From the Guidelines
Proton pump inhibitors (PPIs) are not typically associated with causing hypernatremia. PPIs like omeprazole, esomeprazole, pantoprazole, lansoprazole, and rabeprazole work by blocking the hydrogen-potassium ATPase enzyme system in gastric parietal cells, reducing stomach acid production. While PPIs can cause various side effects and electrolyte disturbances, hypernatremia (elevated sodium levels in the blood) is not a commonly reported adverse effect, as seen in the review by the European Society of Cardiology working group on cardiovascular pharmacotherapy 1. PPIs are more frequently associated with hyponatremia (low sodium), hypomagnesemia, and hypocalcemia through various mechanisms. The electrolyte imbalances typically associated with PPIs develop gradually and are more common with long-term use (typically months to years). Some key points to consider when prescribing PPIs include:
- Using the minimum dose required to treat symptoms
- Avoiding use for more than 12 weeks without an underlying chronic disease or risk factors
- Monitoring for potential side effects such as Clostridium difficile infection, hypomagnesaemia, and bone loss/fractures, as noted in the European Heart Journal review 1 If a patient taking PPIs develops hypernatremia, other causes should be investigated, such as dehydration, diabetes insipidus, excessive sodium intake, or other medications. Patients on PPIs should have electrolytes monitored periodically, especially if they are elderly or taking other medications that affect electrolyte balance. It is essential to weigh the benefits and risks of PPI use, particularly in older adults, and to consider alternative treatments when possible, as recommended by the European Society of Cardiology working group on cardiovascular pharmacotherapy 1.
From the Research
Proton Pump Inhibitors and Hypernatremia
- There is no direct evidence in the provided studies that proton pump inhibitors (PPIs) cause hypernatremia 2, 3, 4, 5, 6.

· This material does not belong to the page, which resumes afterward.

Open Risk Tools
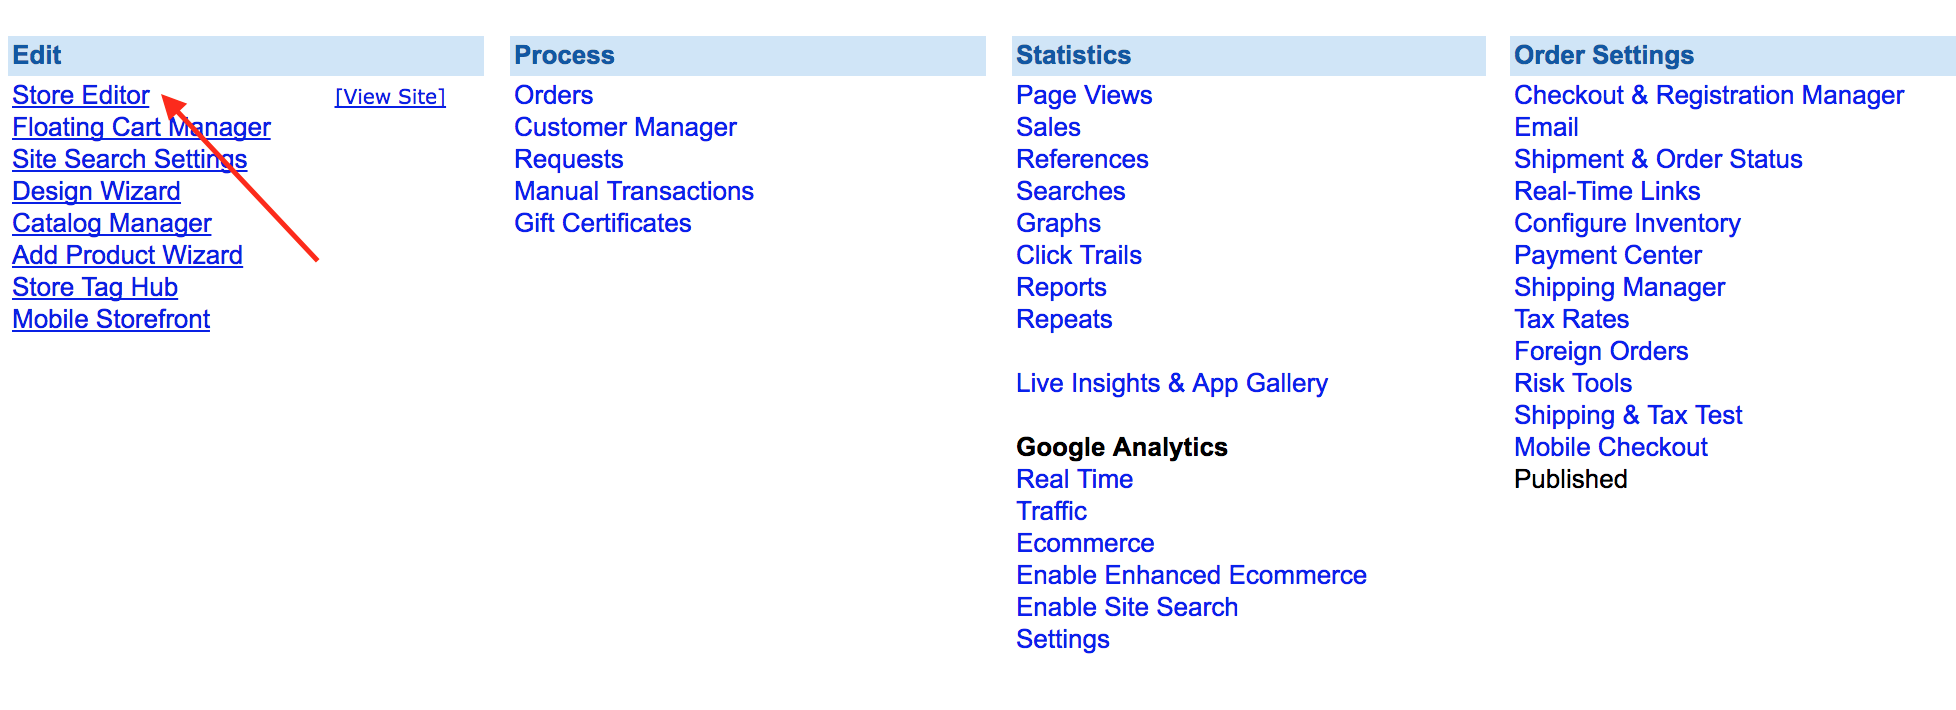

- The studies mention that PPIs are associated with various electrolyte disturbances, including hypomagnesemia, hypocalcemia, hypophosphatasemia, hypokalemia, and hyponatremia, but not hypernatremia 2, 3, 4.
- One study notes that hyponatremia is an extremely rare complication of PPI therapy, thought to result from inappropriate ADH secretion 3.

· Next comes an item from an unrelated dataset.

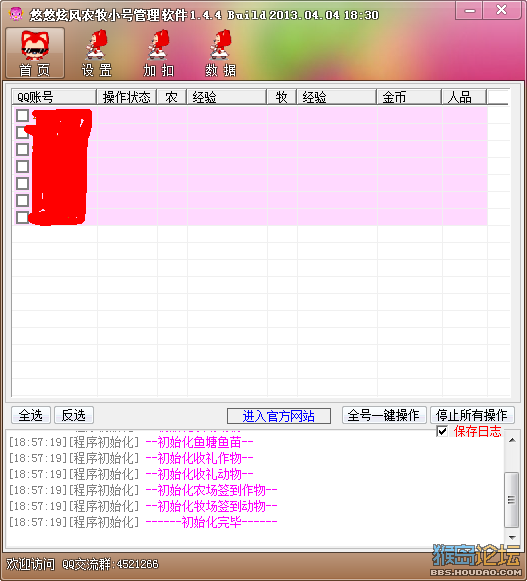This screenshot has height=581, width=527.
Task: Check the third QQ account checkbox
Action: tap(23, 149)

- The available evidence suggests that PPIs are associated with a number of nonkidney adverse health outcomes and several untoward kidney outcomes, including acute kidney injury, acute interstitial nephritis, incident chronic kidney disease, kidney disease progression, and kidney failure 4, 6.
- However, none of the studies provide evidence of a link between PPI use and hypernatremia 2, 3, 4, 5, 6.